Se cumple el centenario de la enorme colonia japonesa en Brasil. Ahora los descendientes de los 'nikkei' emigran a Japón, y se encuentran entre dos mundos.

14 de junio de 2008

El protagonismo de las 'garotas' de ojos rasgados que bailaban samba en el último carnaval de Río no fue gratuito. A pesar de que Brasil y Japón se encuentran en extremos opuestos del planeta, sus lazos constituyen una inusual saga de inmigrantes inspirados por la misma esperanza de prosperidad. La mayor colonia nipona en el mundo se encuentra en Brasil, donde viven millón y medio de japoneses, y ahora son sus hijos y sus nietos los que regresan a la tierra de sus ancestros.

El próximo miércoles se cumplen 100 años de la llegada a Santos de los primeros inmigrantes japoneses a bordo del Kasatu Maru. Ambos gobiernos declararon 2008 como el año Brasil-Japón y ese día el príncipe Naruhito, heredero del trono nipón, visitará al gigante suramericano.

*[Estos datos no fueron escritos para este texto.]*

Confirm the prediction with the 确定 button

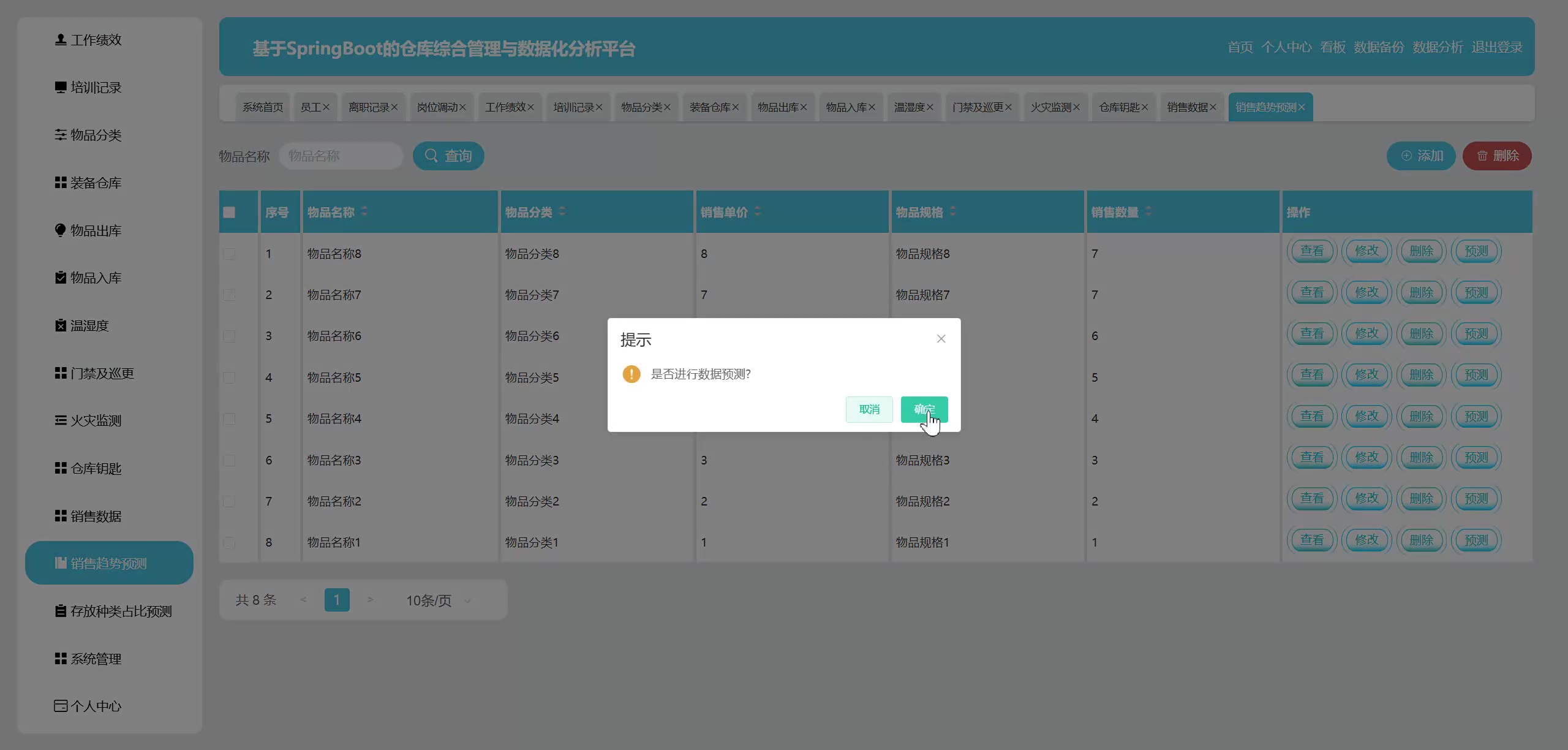pyautogui.click(x=924, y=409)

A comienzos del siglo XX, la situación de Japón, hoy la segunda economía del mundo, era distinta: las oportunidades escaseaban y el gobierno promovió emigrar como alternativa. En Brasil, por otra parte, después de la abolición de la esclavitud, los hacendados del café enfrentaban la escasez de mano de obra. Así las cosas, la llegada del Kasatu Maru poco tuvo de fortuita. Fue el resultado de años de negociaciones.

Aunque las costumbres eran muy distintas, el flujo continuó. Con los años surgieron escuelas y periódicos de los inmigrantes japoneses, los nikkei, en Brasil. Pero a los prejuicios se sumó la geopolítica. Cuando se aproximaba la Segunda Guerra Mundial, el gobierno empezó a perseguir las actividades culturales de japoneses, alemanes e italianos; cerró esas escuelas y periódicos e incluso confiscó sus bienes. El portugués quedó como única opción. En 1942 Brasil cortó las relaciones con Tokio. Se restablecieron cuando sanaron las heridas de la guerra, llegaron nuevos grupos y en 1973 llegó el último grupo. Años después nació el fenómeno contrario fenómeno: los dekasegi.

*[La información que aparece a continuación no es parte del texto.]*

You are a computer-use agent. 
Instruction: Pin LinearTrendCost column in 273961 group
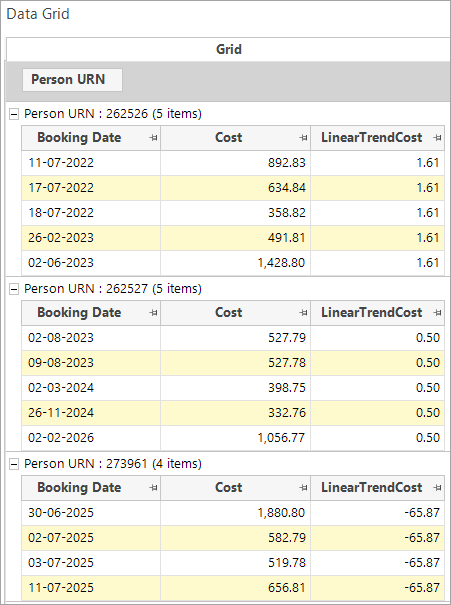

Dekasegi es un término japonés para las personas que trabajan lejos de su hogar, pero se ha vuelto popular para referirse a los latinoamericanos en Japón, especialmente a los 300.000 brasileños. La japonesa es una sociedad cerrada, donde la inmigración es altamente restringida y el porcentaje de extranjeros es mínimo. También, como ocurre con otras sociedades prósperas, sus tasas de natalidad se han desplomado. Ante la urgencia, las autoridades decidieron entreabrir la puerta a la inmigración a finales de los 80, y lo hicieron con los descendientes de japoneses. La idea era que esos ciudadanos de otros países, incluso si no conocían Japón, ni hablaban el idioma, eran esencialmente japoneses. El gobierno comenzó a dar visas preferenciales a los hijos de esa diáspora para suplir la escasa mano de obra.

A pesar de su apariencia, los recién llegados eran menos japoneses de lo que el gobierno esperaba. Ha habido tensión porque no saben cómo dejar la basura o ponen la música muy alto. Aunque tienen sus papeles en regla, se les relega a los llamados trabajos de las tres K: kitanai (sucio) kiken (peligroso) y kitsui (pesado).

"En una época de incertidumbre social y económica para los japoneses, muchos encuentran consuelo en verse a sí mismos como superiores a los inmigrantes", explicó a SEMANA Joshua Hotaka Roth, un sociólogo que se infiltró en un fábrica para escribir un libro sobre los brasileños en Japón.

Las restricciones en tiempos de guerra terminaron marcando una barrera. "Dudo que consideren a Japón su patria. La mayoría no puede hablar el idioma y su estilo de vida es brasileño, no japonés", dijo a esta revista Junichi Goto, de la Universidad de Kobe. A pesar de las dificultades, muchos tienden a quedarse más tiempo del presupuestado o a establecerse del todo. Hoy, cuando la inmigración japonesa es celebrada, los dekasegi regresan sobre los pasos de sus ancestros.